Antigravity Yoga Virginia

June 27, 2018
Always Discovering:

When most people think of yoga, they think of yogis on sticky mats practicing poses while grounded firmly on the studio floor. What they don’t think of is a type of yoga that has traded mats for AntiGravity hammocks, in which students spend most of the class suspended several inches from the floor. But that is exactly what one will find in Charlottesville’s new aerial fitness studio called DreamFlight Virginia. WMRA’s Kara Lofton reports.

[Soothing Music]

While it’s often called “aerial yoga, ” to say AntiGravity Fitness is purely yoga in hammocks is a bit of a misnomer. More accurately, AntiGravity Fitness combines

LAINIE GRATZ: Different yoga techniques with dance, calisthenics, Pilates – so it’s so many different things, it’s actually become kind of its new form of fitness in that sense.

That was Lainie Gratz, owner of DreamFlight Virginia. Several years ago, Gratz injured her back while practicing Martial Arts.
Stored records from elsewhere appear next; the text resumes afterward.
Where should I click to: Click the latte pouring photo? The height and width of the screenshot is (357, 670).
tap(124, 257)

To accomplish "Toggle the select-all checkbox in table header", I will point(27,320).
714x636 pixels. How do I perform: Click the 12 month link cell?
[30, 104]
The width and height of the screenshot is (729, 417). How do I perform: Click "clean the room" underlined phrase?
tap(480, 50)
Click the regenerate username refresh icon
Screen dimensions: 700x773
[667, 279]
She was able to manage her pain through floor yoga, but was never quite able to get into the inversions (such as headstands) that can really help with spinal decompression. Then she tried aerial fitness.

GRATZ: Pretty quickly, within a few classes, I was able to turn around that momentum of pain that was chronic, really for years. And so really lengthening the spine alignment is huge.
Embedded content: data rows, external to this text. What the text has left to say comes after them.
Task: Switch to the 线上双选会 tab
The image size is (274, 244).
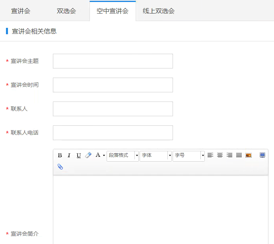Action: tap(159, 11)
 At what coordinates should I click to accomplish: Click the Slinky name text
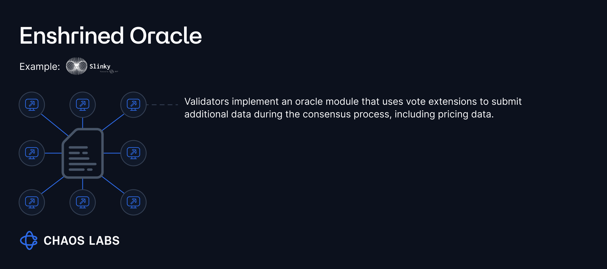coord(100,66)
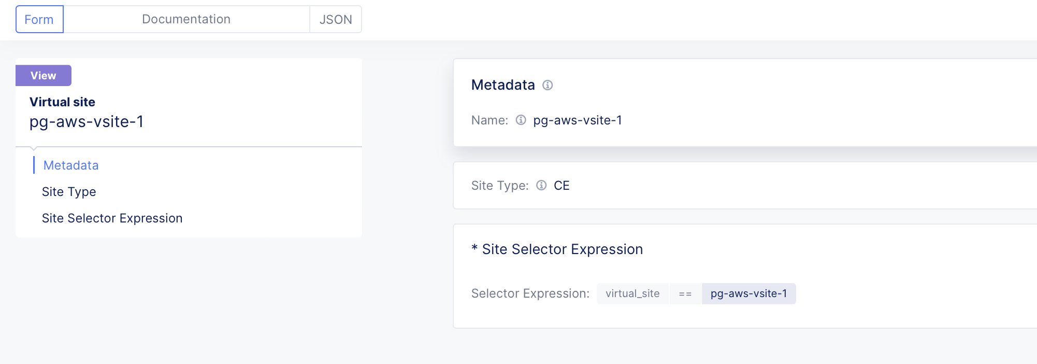Click the purple View badge
The height and width of the screenshot is (364, 1037).
tap(43, 75)
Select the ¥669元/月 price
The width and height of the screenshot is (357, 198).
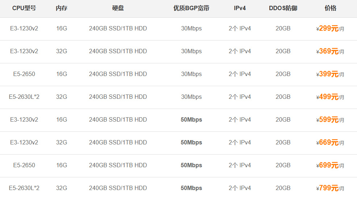[x=330, y=143]
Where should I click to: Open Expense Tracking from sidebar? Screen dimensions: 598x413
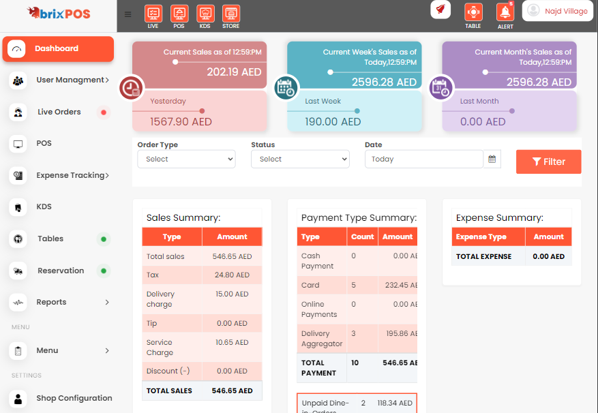60,175
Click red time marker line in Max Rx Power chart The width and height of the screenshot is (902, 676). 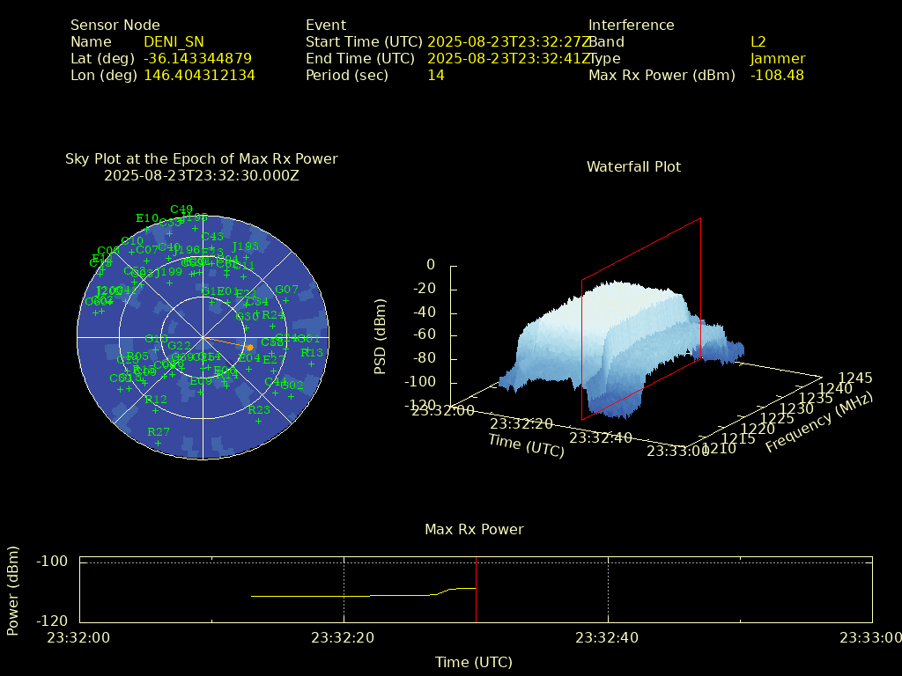(476, 590)
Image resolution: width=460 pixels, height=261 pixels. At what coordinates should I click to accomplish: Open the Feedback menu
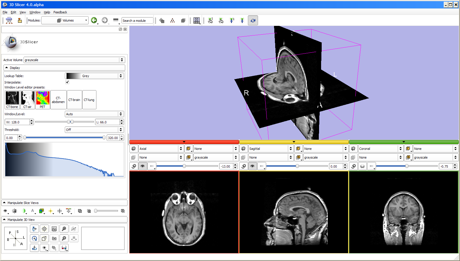point(60,12)
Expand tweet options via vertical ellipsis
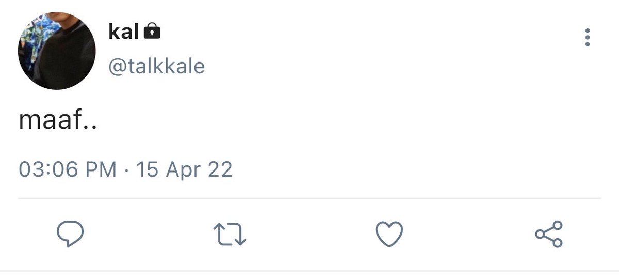619x280 pixels. (587, 38)
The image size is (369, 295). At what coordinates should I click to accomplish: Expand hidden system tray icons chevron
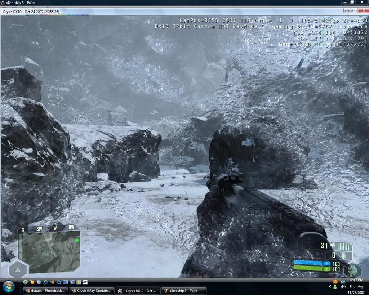330,287
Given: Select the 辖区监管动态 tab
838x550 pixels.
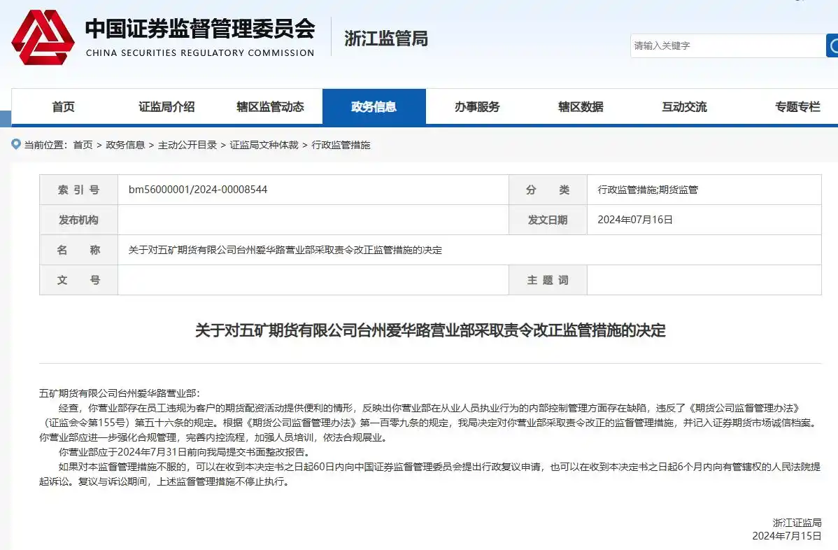Looking at the screenshot, I should click(x=269, y=106).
While aerial fitness does require some core strength, Gratz said it is an exercise that is accessible to anyone because the hammock acts a support and stabilizer for traditional yoga postures such as the Warrior Series, Downward Facing Dog, and Mountain Pose.

MORINA LAMB: It has been amazing. I at first was ‘uh oh we are going to be going upside down and swinging around in a hammock’ but it is just the most enlightening, the most soothing, the most I’ve ever stretched and my body was able to do things I haven’t been able to do in quite a while.

That’s student Morina Lamb, who is 55 and is a regular practitioner of Bikram yoga. She said as she gets older, she keeps looking for different activities that don’t aggravate her arthritis.

LAMB: Sometimes in yoga there are poses you are going to go into you are going to go ‘oh this doesn’t feel so good’ – it is beneficial, but it doesn’t feel so good getting into it. In aerial yoga you don’t have the pain issue; it just feels wonderful.

Gratz said like yoga, aerial fitness combines physical fitness with mindfulness training.

GRATZ: There’s the whole concept and importance of mindfulness in this practice, really learning to come to presence, while you are working on each pose and learning how to take that with you outside of class as well. It’s just super versatile and fun, I mean it’s just completely fun.